Maar gedurende het feest der zotten laat ik de (feest)neus niet zien in het idyllische molendorp. Niets te zoeken. Allereerste ben ik geen ingezetene van het lieflijke oord, maar bovenal onbekend met de rituelen en gebruiken van carnaval. Daar mist Vilsteren niks aan. Ga van het lachen niet dood. Trek geen volle zalen en heb toeter noch waterscooter. Onze kokosmat is niet opgevreten door een in de gang geparkeerd paard, heb geen ambitie een bloemetjesgordijn te willen zijn, hoef niet op zoek naar mijn feestneus, want die heb ik niet en zwem liever in een tropisch zwemparadijs dan in Bacardi lemon. Een biertje echter, sla ik niet snel af, tenzij op pad met de Peugeot. Ben me er van bewust dat het brouwsel van hop, mout en gist een sprankelende, maar verraderlijke dorstlesser is. Carnaval in Vilsteren. Alaaf! Trouwens…, heb ik mij ooit laten vertegenwoordigen door mijn dochter. In de jaren rond de eeuwwisseling. Dat gaf best wat bedenking. Gunde haar het vertier, maar het is en blijft toch pappa’s kleine meid.

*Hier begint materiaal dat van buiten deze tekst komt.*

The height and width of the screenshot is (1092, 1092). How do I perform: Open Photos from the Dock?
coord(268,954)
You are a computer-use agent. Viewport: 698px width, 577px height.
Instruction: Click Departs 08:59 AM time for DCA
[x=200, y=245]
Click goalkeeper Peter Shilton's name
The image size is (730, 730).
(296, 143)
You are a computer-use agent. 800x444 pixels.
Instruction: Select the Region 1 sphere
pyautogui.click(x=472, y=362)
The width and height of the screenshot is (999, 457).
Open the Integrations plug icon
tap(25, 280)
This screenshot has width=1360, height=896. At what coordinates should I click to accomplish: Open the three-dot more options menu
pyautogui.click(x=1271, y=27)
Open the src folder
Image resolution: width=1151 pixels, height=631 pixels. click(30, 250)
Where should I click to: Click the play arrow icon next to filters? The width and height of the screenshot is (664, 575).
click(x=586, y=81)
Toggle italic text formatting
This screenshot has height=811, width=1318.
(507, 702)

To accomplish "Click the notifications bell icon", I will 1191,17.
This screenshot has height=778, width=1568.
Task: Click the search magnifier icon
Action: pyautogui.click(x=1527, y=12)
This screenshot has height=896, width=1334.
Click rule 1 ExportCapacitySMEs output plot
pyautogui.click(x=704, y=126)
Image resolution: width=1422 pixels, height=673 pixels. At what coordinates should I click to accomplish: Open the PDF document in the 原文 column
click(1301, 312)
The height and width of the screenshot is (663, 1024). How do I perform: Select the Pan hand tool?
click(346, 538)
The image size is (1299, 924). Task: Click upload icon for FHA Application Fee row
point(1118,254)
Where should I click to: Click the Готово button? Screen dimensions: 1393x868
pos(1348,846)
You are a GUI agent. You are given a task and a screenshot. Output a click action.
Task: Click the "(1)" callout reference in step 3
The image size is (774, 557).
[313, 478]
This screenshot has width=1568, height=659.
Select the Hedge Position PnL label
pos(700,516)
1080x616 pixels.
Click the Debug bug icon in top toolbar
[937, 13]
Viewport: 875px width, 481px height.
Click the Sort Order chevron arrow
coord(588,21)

Ooit een verpakt bundeltje dat mij door de vroedvrouw van dienst werd aangereikt. Mijn aandeel in de eeuwigheid moest niet ten prooi vallen aan ‘scherpe rekels’. Paniek om niks. Op tijd weer thuis. Met dolle verhalen en liters napret. Niks trammelant, hooguit wat domme streken. Een knaap had een bochtje gemist. Beroerde straatverlichting. Slag in het wiel. Een vrije val. Wat straateczeem. Fiets verkeerd gevouwen. Bleek toch geen vouwfiets. Ach, kleinigheidjes. In Vilsteren gebeuren geen rare of nare dingen. De mensen kennen elkaar. Passen op elkaar. Vieren feest met elkaar. Er is zelfs een optocht met versierde wagens. Waar een klein dorp groot in kan zijn. Dat kan daar nog. In Ommen niet meer. Verzekeringsrompslomp deed de bouwlust doven. Eerst de taptoe om zeep, nu de optocht. Einde traditie. Vilsteren laat zich niet kisten. Ik wens ze veel schik toe daar in dat molendorp, geheel naar de ultrakorte, maar krachtige boodschap van carnavalsvereniging de Piepenplassers: hou het gezellig! Alaaf!